Being a certified organic farm is wonderful, my husband and I really feel that every time we put something in the ground we are working to build up the soil; we are making it better. A constant topic of conversation in our house and in our work is ‘what do we need to do to make our soil better’. We are always adding things to our soil to make it better and to guarantee that our vegetables will continue to grow healthily and we are maintaining the earth where we work and live. But, we are a little island in the region where we live. We live in a region that is comprised of farmers and people who work the land. But, we are one of the only organic farms.

Two of the primary sources of work in the region where we live is logging and potato planting and harvesting.

Pine trees in the process of being cut down.

Pine trees in the process of being cut down.

All around our farm you see signs of forestation.

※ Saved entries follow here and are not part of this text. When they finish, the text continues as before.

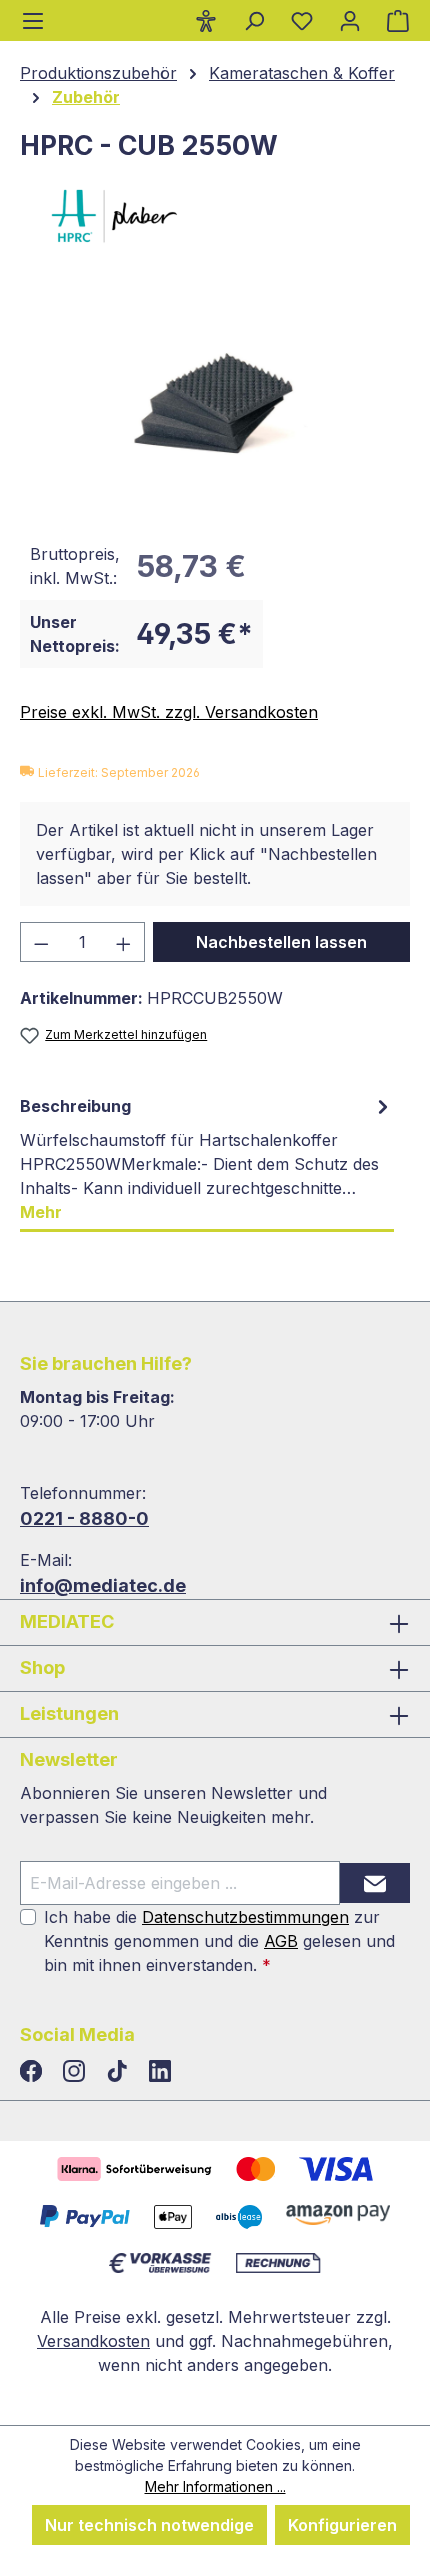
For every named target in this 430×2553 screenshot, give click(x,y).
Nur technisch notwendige (149, 2525)
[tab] (207, 1159)
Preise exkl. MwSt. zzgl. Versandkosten (169, 712)
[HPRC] (215, 216)
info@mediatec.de (103, 1585)
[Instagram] (76, 2072)
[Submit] (375, 1883)
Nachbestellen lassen (281, 942)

From my office window I look out onto areas of land planted by eucalyptus and pines. Trees grow fast here, within six years eucalyptus can be harvested and ten years for pines. I always find it sad to see these forested areas as the natural forest of the region where I live is so beautiful. There is so much plant and animal diversity in the natural forests and with the planting of eucalyptus and pine trees these forests are being destroyed.

Looking up to the top of an Araucaria tree

Looking up to the top of an Araucaria tree

One of the native trees to Brazil that I like the most and that suffers due to the forestation is the Araucaria. This is a strange looking pine tree. With a very long trunk and a cluster of branches with large pine needles on the end it is a tree that is so unique to Brazil. The araucaria is not a fast growing pine tree and takes years and years and years to grow. Because of the planting and harvesting of trees in this region a lot of araucaria trees are damaged, primarily during the harvesting because the felling of the pines or eucalyptus causes the araucaria to fall. Unfortunately to replace these trees will take many many decades!

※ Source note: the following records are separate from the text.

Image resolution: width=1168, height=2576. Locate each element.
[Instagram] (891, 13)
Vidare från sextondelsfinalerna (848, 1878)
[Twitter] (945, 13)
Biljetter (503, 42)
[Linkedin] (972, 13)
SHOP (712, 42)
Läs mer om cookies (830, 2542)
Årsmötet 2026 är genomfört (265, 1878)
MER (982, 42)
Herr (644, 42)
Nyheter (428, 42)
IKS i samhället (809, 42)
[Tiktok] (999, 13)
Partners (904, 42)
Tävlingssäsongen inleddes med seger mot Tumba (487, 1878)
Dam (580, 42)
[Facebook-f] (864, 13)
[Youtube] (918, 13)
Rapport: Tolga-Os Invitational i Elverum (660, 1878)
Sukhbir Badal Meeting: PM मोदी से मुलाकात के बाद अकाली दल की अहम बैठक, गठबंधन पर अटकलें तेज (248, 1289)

Logging is a big industry here. Driving into town on our dirt road always means at least one encounter with a huge truck carrying an ungodly amount of wood.

The other primary source of work is potatoes. It seems as though this is slowly changing and broccoli crops seem to be creeping into a lot of the fields, but still, there is lots of land that is planted with conventional potato crops. Because the region is so mountainous no potato field is beautifully flat. This year, about 10 minutes from my farm, is a potato field on a vertical hill. No kidding, the field just seems to drop down vertically. It is fully planted with potatoes and while they were preparing the field I would see the tractor making the treacherous trip down the hill tilling the soil. It seems as though there is a challenge between the potato farmers here ‘who can grow on the steepest fields’. This year it is that guy who is winning, it is by far the steepest field I have seen!

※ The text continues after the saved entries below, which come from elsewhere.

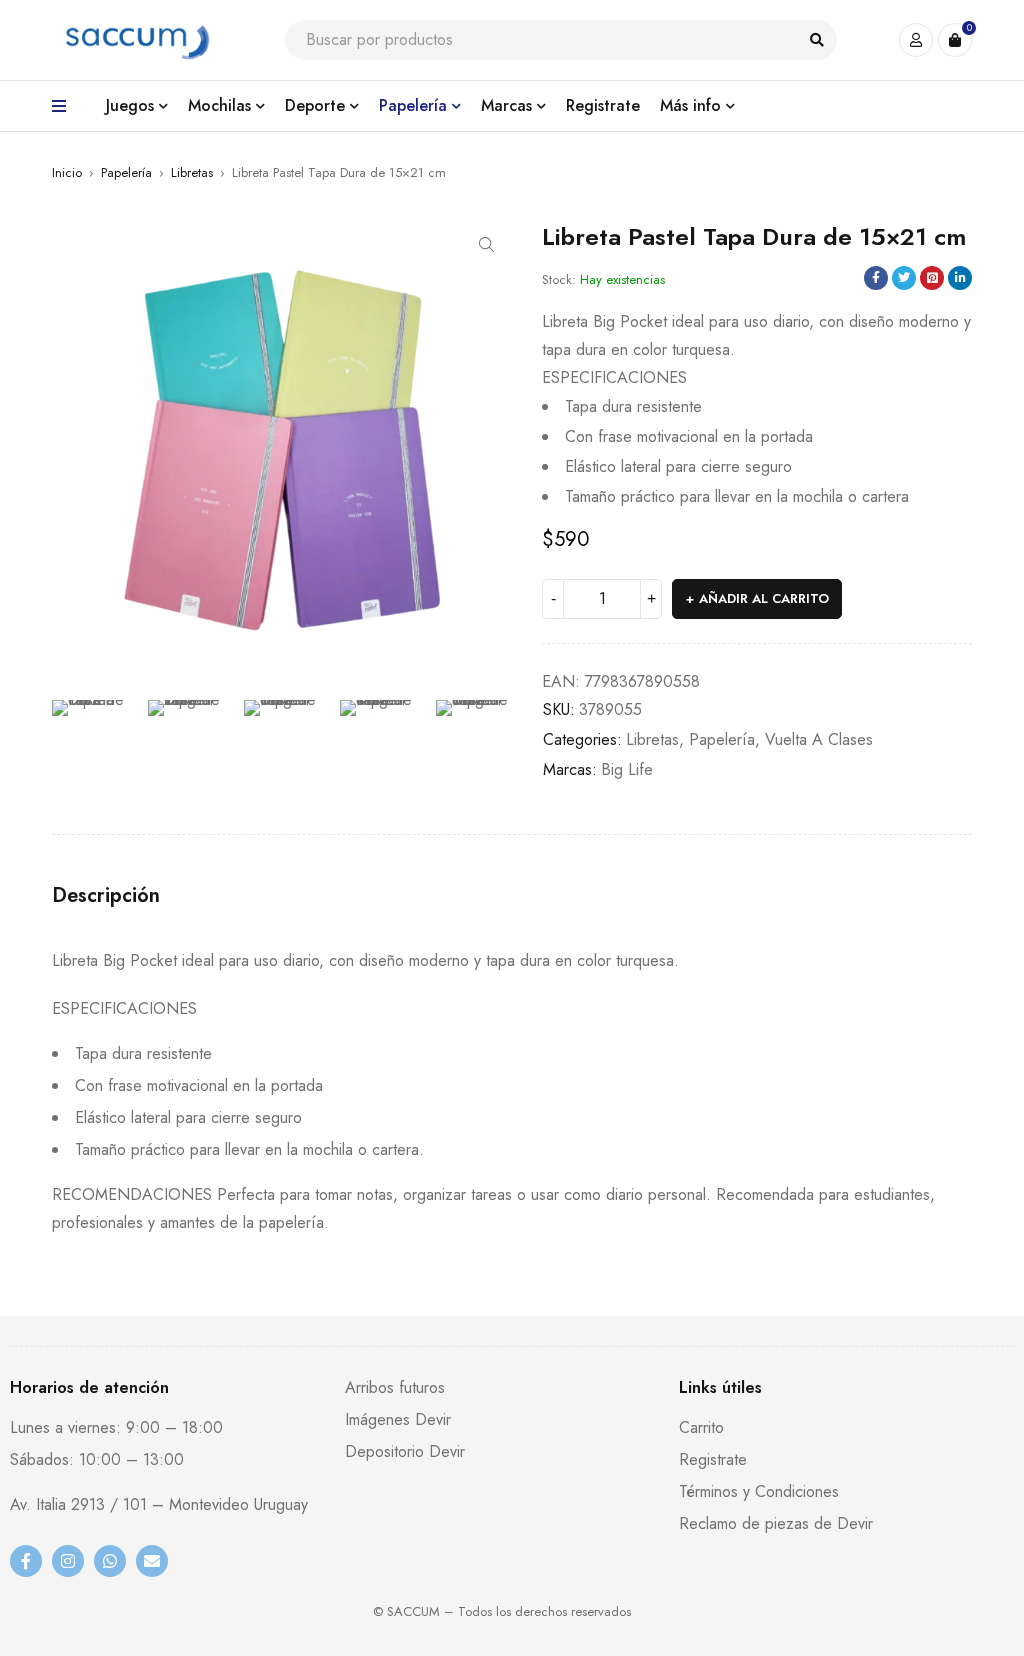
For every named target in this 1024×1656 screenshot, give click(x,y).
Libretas (192, 172)
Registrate (713, 1459)
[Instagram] (68, 1561)
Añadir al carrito (764, 598)
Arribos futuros (395, 1387)
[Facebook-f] (26, 1561)
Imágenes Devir (398, 1419)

The area next to the tilled land (brown soil) is where potatoes are planted this year. It may not look steep from this picture, but trust me, it is!

The area next to the tilled land (brown soil) is where potatoes are planted this year. It may not look steep from this picture, but trust me, it is!

Conventional potatoes are a crop that seem to constantly need spraying with chemical and it is usually this that makes me extremely nervous, worried, and sad. You see here when chemicals are sprayed onto the fields it is not done with the necessary protection that is needed when handling such toxic chemicals. The last month seems to have been potato spraying season and every time I passed a field where people were spraying potatoes I would notice that the only protection they were using was a simple dust mask. A DUST MASK.

Besides destroying the soil with all of the chemicals that are being sprayed onto the potatoes the people who apply these chemicals face serious health risks. I always shudder to think about the people applying those chemicals and hope that one day things will change.

The brown tilled soil is a steep field where potatoes were planted one year!

The brown tilled soil is a steep field where potatoes were planted one year!